Fig. 2

Fig. 2

Regenerating lepidotrichia replace actinotrichia in the subepidermal space. (A-D) In-situ hybridization on cross sections of distal-most and distal fin outgrowth at 3 dpa. N = 4 fins. (A, B) In the distal blastema, and1 is differentially expressed in the basal wound epithelium of the rays and interrays. Arrowheads indicate the positions of the interrupted and1 expression in the basal epithelium. m, mesenchyme; bwe, basal wound epithelium. (C, D) and2 is absent from the wound epidermis. (E, F) In-situ hybridization against and1 on transversal (E) and longitudinal sections (F) of osterix:nlsGFP transgenic fins. A lack of and1 expression in the basal wound epithelium of rays is associated with the presence of underlying osteoblasts (green). Arrowheads indicate the positions of the interrupted and1 expression in the basal epithelium.
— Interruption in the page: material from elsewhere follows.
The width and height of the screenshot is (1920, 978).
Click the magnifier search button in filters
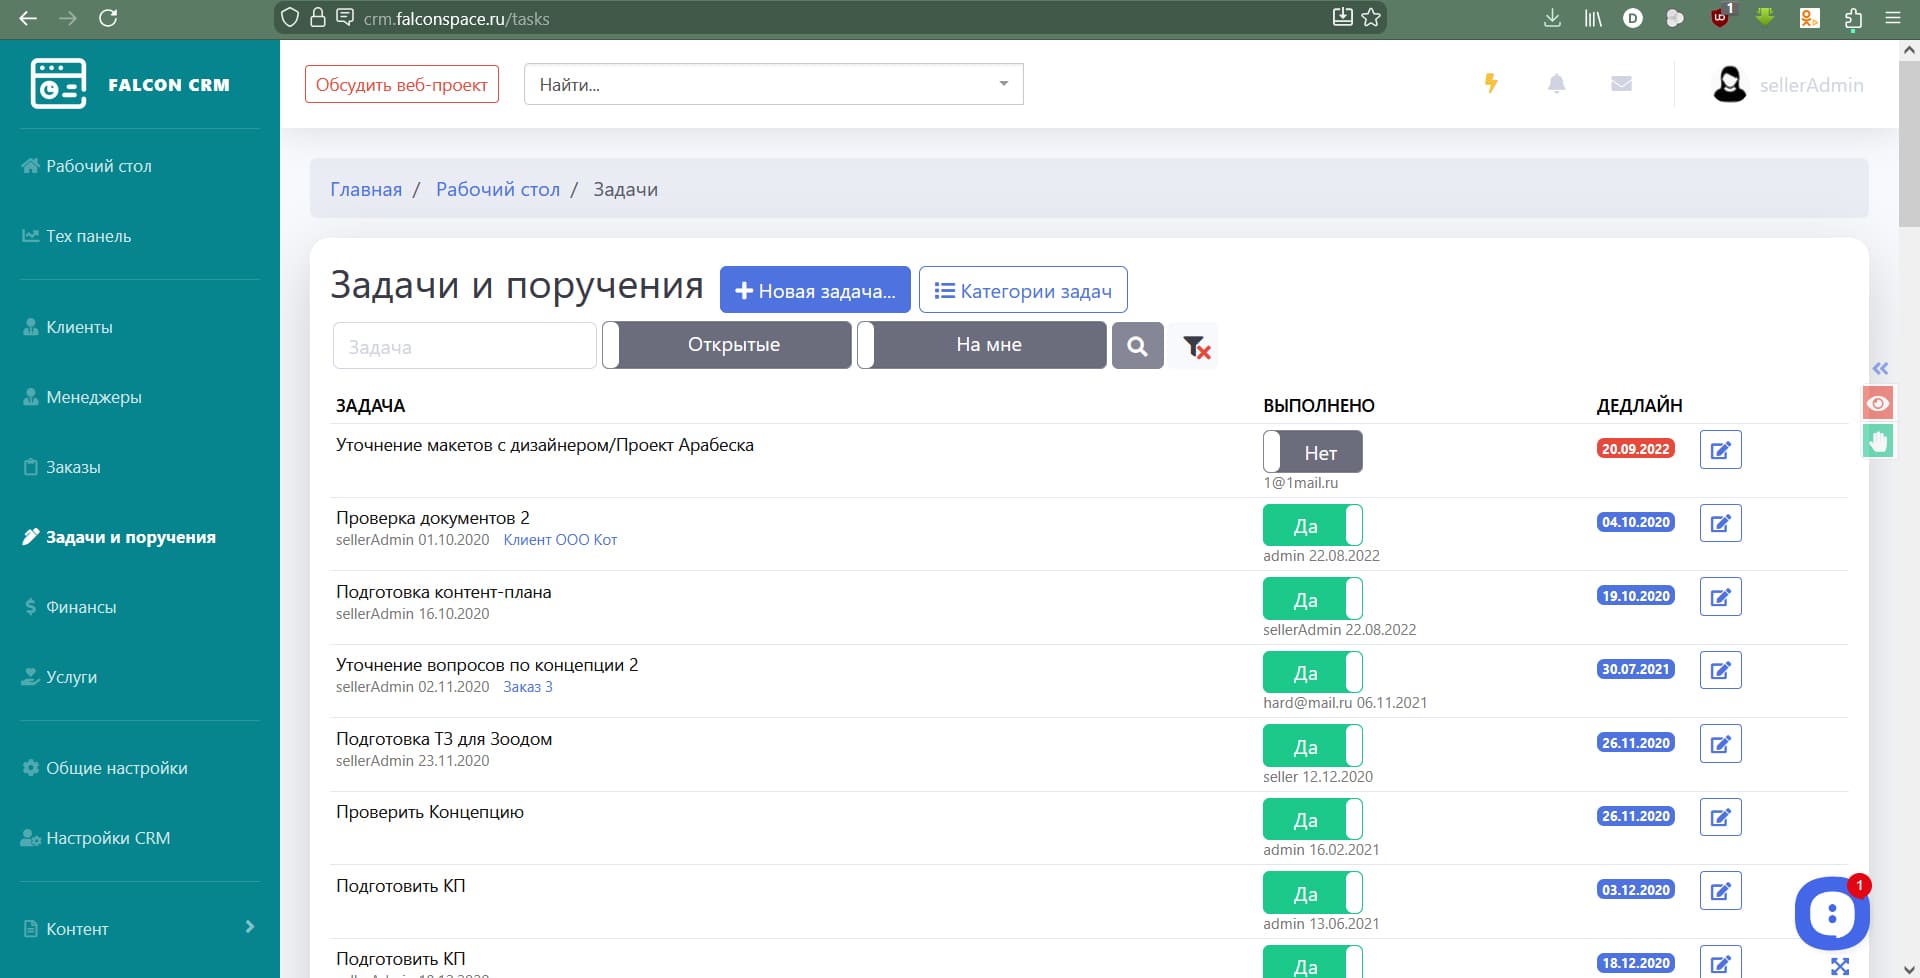[1137, 346]
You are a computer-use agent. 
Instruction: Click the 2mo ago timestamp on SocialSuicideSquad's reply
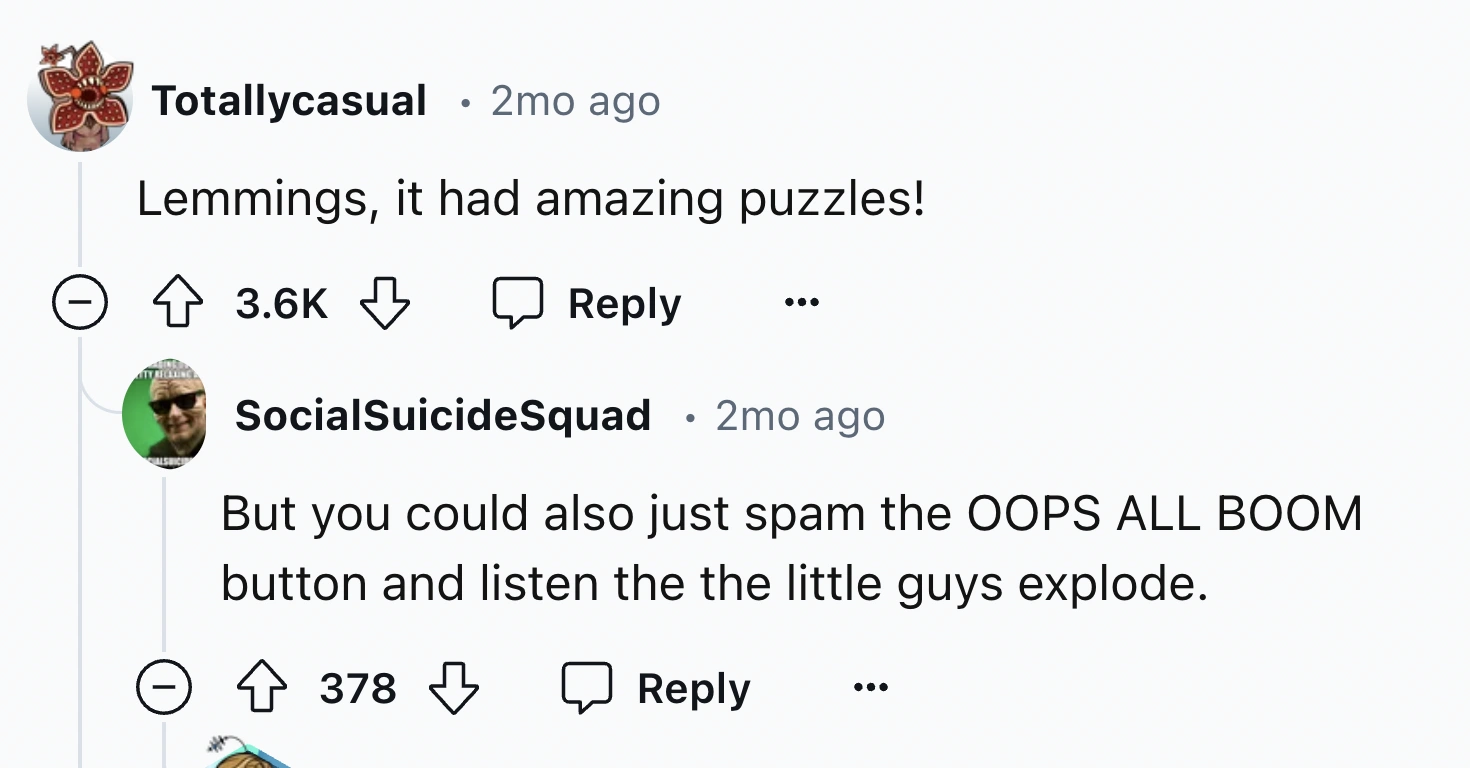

N = 6 fins, 2 sections per fin. (G-J) Immunofluorescence staining for And1 (green), Zns5 (red) and Chondroitin sulfate (H, J, blue) at 5 dpa. (G, H) In the ray, the leading edge of osteoblasts (arrow) replaces actinotrichia in the subepidermal compartment. In the mesenchyme, actinotrichia are disrupted and misaligned. (I, J) In the interrays, no Zns5 and chondroitin sulfate is detected. Actinotrichia remain longitudinally organized in the junctional region between the epidermis and the mesenchyme. The green signal at the base of the outgrowth corresponds to blood autofluorescence. N = 4 fins; 2 sections per fin.